╭─ Material provided
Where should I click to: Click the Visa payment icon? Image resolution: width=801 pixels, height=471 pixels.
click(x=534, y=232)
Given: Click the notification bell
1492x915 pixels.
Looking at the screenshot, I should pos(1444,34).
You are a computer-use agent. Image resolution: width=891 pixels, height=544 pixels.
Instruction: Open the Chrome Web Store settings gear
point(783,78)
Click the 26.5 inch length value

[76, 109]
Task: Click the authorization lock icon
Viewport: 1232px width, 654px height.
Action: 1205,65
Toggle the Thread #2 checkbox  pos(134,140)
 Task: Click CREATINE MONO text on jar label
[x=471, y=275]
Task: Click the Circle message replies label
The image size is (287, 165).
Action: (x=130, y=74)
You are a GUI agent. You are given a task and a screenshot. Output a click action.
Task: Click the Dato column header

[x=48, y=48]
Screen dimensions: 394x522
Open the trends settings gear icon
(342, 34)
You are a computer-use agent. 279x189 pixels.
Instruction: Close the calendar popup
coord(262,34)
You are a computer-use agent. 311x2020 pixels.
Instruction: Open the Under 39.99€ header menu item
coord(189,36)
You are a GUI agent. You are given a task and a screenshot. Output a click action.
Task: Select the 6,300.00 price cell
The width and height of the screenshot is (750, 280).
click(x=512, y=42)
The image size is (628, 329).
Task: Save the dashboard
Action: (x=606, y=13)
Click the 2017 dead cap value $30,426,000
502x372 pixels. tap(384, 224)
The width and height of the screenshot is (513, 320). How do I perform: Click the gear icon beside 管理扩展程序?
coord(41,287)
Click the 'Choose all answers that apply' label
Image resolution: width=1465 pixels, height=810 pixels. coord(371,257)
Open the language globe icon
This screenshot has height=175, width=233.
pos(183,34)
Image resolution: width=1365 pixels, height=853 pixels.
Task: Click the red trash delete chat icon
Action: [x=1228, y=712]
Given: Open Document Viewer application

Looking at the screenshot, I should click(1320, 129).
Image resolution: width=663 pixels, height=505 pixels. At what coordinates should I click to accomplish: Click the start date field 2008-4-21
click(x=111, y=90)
╰─
Multiply every coordinate in the answers by 1.5, rounding to whole numbers with halves going up, and rewrite the part of the records that opens with the line containing "Task: Click CREATINE MONO text on jar label" and closes with the line containing "coord(262,34)", requests included. Keep every other number as it stands.

 Task: Click CREATINE MONO text on jar label
[x=707, y=413]
Task: Click the Circle message replies label
The image size is (287, 165).
Action: (x=195, y=111)
You are a GUI agent. You are given a task and a screenshot. Output a click action.
Task: Click the Dato column header

[x=72, y=72]
Screen dimensions: 394x522
Open the trends settings gear icon
(513, 51)
You are a computer-use agent. 279x189 pixels.
Instruction: Close the calendar popup
coord(393,51)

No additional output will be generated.